Berlin/Essen. . Die Messwerte an vielen Stationen im Ruhrgebiet sind erhöht. Nun könnten Strafzahlungen an Brüssel fällig werden.

Wehe dem, der in Gelsenkirchen in der Kurt-Schumacher-Straße oder in der Recklinghauser Straße in Herne wohnt. Der läuft Gefahr, mehr krebserregende Rußpartikel einzuatmen als anderswo in NRW. Denn an 79 und 67 Tagen waren dort die Feinstaubwerte im vergangenen Jahr höher als von der EU erlaubt. Dies haben die vorläufigen Messwerte des Umweltbundesamtes ergeben.

Die beiden Revierstädte sind kein Einzelfall. So haben bundesweit 42 Prozent aller Messstationen mehr als 35 Tage zu hohe Emissionswerte angezeigt. Bisher ist das ohne finanzielle Folgen für die Städte und Kommunen geblieben. Denn bis Mitte 2011 durften sie die 35-Tage-Grenze der EU-Luftreinhalterichtlinie überschreiten, ohne gleich sanktioniert zu werden. Nun gilt diese Ausnahmeregel nicht mehr. Stattdessen drohen Strafzahlungen.

Sorge in Gelsenkirchen

Die EU-Bußgelder für Städte, die laut ADAC bis zu 100.000 Euro pro Tag betragen könnten, seien in den Kommunen des Ruhrgebiets bislang kein großes Thema, sagte Ulrich Carow, Bereichsleiter Umwelt im Regionalverband Ruhr. Die Strafen hingen davon an, ob die Städte Maßnahmen zur Reduzierung der Feinstaub-Belastung nachweisen könnten. „Wir haben mit der Einführung der zusammenhängenden Zone einen großen Schritt getan.“

Laut Carow sind die gestiegenen Feinstaubwerte in NRW auch auf meteorologische Einflüsse zurückzuführen: „Wir hatten im Herbst eine lang anhaltende Hochdruck-Wetterlage. Der schlechte Luftaustausch vergrößerte die Probleme.“ Mit Sorge sieht er die Situation in Gelsenkirchen. „Es hat sich gezeigt, dass die Umweltzone als kurzfristige Maßnahme hier nicht das erwartete Ergebnis gebracht hat.“ Neben dem Verkehr müssten nun die Staubemissionen aus Haushalt und Industrie genauer untersucht werden. Die Stadt Gelsenkirchen sei gefordert.

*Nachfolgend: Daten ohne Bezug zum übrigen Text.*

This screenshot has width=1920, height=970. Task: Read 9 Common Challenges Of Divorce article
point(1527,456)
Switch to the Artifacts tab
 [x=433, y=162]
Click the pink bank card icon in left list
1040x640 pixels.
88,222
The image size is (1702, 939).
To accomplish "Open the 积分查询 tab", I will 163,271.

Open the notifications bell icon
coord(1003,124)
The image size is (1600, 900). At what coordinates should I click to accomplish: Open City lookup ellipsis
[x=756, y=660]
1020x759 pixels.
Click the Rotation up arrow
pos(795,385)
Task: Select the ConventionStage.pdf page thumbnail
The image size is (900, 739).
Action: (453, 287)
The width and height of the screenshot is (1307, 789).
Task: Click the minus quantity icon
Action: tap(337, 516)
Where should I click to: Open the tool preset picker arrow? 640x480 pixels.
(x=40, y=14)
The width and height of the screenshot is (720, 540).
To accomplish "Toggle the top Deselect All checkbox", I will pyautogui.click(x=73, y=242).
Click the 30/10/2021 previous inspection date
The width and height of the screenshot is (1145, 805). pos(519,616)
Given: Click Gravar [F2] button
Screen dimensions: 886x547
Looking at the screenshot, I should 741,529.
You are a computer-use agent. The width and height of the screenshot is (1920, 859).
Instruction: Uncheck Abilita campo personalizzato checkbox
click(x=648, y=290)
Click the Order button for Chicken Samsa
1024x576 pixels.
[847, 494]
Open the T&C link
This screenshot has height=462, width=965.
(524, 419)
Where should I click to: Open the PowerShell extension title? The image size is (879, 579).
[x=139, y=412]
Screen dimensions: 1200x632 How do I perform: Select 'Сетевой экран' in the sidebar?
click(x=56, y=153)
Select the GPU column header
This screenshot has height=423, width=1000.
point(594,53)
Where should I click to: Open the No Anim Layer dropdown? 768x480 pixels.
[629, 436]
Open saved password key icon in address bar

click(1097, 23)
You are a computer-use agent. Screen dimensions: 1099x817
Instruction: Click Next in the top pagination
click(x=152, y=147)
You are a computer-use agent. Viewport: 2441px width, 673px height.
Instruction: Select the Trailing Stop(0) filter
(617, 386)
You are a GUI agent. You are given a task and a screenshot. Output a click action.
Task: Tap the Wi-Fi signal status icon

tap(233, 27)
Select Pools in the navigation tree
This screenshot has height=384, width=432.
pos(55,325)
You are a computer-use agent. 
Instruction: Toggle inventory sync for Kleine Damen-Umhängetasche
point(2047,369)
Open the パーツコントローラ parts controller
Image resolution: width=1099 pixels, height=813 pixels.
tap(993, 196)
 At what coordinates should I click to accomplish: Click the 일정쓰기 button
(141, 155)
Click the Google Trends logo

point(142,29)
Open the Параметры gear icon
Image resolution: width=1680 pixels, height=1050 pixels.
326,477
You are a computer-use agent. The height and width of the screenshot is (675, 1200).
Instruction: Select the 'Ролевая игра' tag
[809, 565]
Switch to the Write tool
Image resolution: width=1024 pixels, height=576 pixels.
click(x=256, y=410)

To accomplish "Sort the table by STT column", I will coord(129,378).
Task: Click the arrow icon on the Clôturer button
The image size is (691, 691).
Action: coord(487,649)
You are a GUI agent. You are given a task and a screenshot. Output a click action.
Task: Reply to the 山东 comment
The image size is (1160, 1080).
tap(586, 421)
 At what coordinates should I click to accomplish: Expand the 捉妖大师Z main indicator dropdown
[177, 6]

Der ADAC äußerte am Montag heftige Kritik an den Umweltzonen. Nur neun Prozent der Feinstaubbelastung komme von Pkw, sagte Vizepräsident Ulrich Klaus Becker. Eine Umweltzone könne also „gar keinen nennenswerten Beitrag zur Luftverbesserung leisten“. „Es bringt nichts, die Umweltzonen zu verurteilen“, konterte Dorothea Steiner von den Grünen. Vielmehr müsse die Wirtschaft zur Reduzierung der Emissionen mehr beitragen.

Aus Sicht des Landesamts für Natur, Umwelt und Verbraucherschutz (Lanuv) haben die Umweltzonen dazu beigetragen, dass die Autofahrer im Ruhrgebiet in umweltfreundlichen Fahrzeugen unterwegs sind. Denn Ersatz und Modernisierung der in den Revierstädten gemeldeten Pkw-Flotte haben größere Fortschritte gemacht als dies im übrigen Land der Fall war.

Essener fahren sauber

Es ist das überraschende Ergebnis einer Untersuchung des Aachener Aviso-Instituts für das Lanuv. Lanuv-Experte Andreas Brandt: „Wir haben im Ruhrgebiet eine modernere Flotte als anderswo in NRW“.

Danach hat der Bestand an Fahrzeugen, die vor 1999 zugelassen wurden und damit der schadstoffreichen Klasse 1 angehören, alleine 2008 und 2009 um 25 Prozent abgenommen. Landesweit waren es nur 16 Prozent. Ähnliches gilt für schwere Lkw. Besonders sauber fahren die Essener. 2010 haben hier schon 99 Prozent der Pkw den abgasärmeren Schadstoffklassen 2, 3 und 4 angehört.